Figure 7.

Expression pattern and Cys protease activity of MtCP77. A, The relative expression of MtCP77 in the roots, stems, leaves, and nodules of wild-type plants at 28 dpi with S. meliloti 1021 was quantified by RT-qPCR using MtACTIN as the reference gene. The error bars represent the ± sd of the means of two biological replicates. B to G, GUS staining of MtCP77 expressed in M. truncatula nodules. The expression pattern of the 2-kb promoter region of MtCP77 was detected. B to D, GUS staining of nodules on stable transgenic plants at 14 (B), 28 (C), and 42 dpi (D). E to G, Sections of nodules at 14 (E), 28 (F), and 42 dpi (G). The section thickness is 80 μm. The different zones of the nodules (I–IV) are shown. I, Meristematic zone; II, infection zone; III, nitrogen fixation zone; IV, senescence zone. Bars = 1 mm. H and I, Subcellular localization of MtCP77 in onion epidermal cells.

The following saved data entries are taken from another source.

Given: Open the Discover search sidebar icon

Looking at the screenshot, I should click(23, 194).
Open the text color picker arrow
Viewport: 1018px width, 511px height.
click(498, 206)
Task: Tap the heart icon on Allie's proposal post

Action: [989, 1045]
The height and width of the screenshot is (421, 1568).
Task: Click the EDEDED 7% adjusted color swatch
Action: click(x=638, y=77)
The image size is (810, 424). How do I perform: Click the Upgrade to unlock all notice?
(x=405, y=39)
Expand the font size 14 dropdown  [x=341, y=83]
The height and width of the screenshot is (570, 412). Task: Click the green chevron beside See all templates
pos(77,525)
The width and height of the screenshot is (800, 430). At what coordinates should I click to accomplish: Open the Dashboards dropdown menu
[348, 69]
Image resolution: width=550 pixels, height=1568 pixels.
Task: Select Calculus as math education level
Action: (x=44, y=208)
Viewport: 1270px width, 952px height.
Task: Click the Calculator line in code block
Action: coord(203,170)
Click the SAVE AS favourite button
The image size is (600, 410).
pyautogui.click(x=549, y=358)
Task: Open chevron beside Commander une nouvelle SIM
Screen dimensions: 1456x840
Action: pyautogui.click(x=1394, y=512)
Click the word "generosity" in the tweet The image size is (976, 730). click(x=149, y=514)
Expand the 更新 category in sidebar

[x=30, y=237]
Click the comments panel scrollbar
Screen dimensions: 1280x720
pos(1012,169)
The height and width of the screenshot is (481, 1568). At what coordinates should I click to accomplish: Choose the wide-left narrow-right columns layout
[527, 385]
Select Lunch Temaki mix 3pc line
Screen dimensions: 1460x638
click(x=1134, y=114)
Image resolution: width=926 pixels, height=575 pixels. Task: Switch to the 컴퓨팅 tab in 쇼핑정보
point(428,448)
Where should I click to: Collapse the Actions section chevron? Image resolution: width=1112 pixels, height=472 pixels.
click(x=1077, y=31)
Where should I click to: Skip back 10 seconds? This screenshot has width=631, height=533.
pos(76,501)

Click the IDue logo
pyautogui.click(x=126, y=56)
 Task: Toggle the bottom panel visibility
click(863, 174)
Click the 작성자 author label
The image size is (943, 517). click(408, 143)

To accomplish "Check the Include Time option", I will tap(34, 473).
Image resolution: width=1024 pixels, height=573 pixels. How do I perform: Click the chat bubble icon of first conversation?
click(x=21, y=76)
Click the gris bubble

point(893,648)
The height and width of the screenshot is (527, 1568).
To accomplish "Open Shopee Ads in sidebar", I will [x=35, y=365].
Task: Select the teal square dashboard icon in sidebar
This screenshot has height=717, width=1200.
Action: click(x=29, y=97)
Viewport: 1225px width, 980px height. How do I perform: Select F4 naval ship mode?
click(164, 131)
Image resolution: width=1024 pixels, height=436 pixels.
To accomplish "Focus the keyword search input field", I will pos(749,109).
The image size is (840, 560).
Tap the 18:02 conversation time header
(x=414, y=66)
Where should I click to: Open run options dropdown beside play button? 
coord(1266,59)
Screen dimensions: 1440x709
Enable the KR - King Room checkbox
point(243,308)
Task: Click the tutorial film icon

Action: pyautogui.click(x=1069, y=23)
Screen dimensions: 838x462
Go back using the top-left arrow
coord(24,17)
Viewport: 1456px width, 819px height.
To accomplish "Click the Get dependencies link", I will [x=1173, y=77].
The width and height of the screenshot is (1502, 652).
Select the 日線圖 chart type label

MtCP77-eGFP fusion protein driven by the CaMV35S promoter was transiently coexpressed with RFP-HDEL (ER marker, H) and GONST1-RFP (Golgi marker, I) in onion epidermal cells via particle bombardment. The fluorescence signals, i.e. GFP and RFP, were detected by CLSM using excitation wavelengths of 488 nm and 546 nm, respectively. Bars = 20 μm. J, The Cys protease activity of MtCP77 in EV, MtCP77OE, and Mtcp77. The protein extracts of roots of EV, MtCP77OE, and Mtcp77 at 14 dpi were used to characterize their proteinase activity. The Cys activity of MtCP77 was assayed for Z-FR-AMC (cathepsin-l) and Z-RR-AMC (cathepsin-B) proteolytic activity, and the papain inhibitor E-64d was used to inhibit the Cys protease activity. The data are represented as a percentage of the Z-FR-AMC proteolytic activity of the EV. The error bars represent the means ± sd of three biological replicates, and significant differences were determined with ANOVA with a post-hoc Tukey test and are indicated by letters (P < 0.05).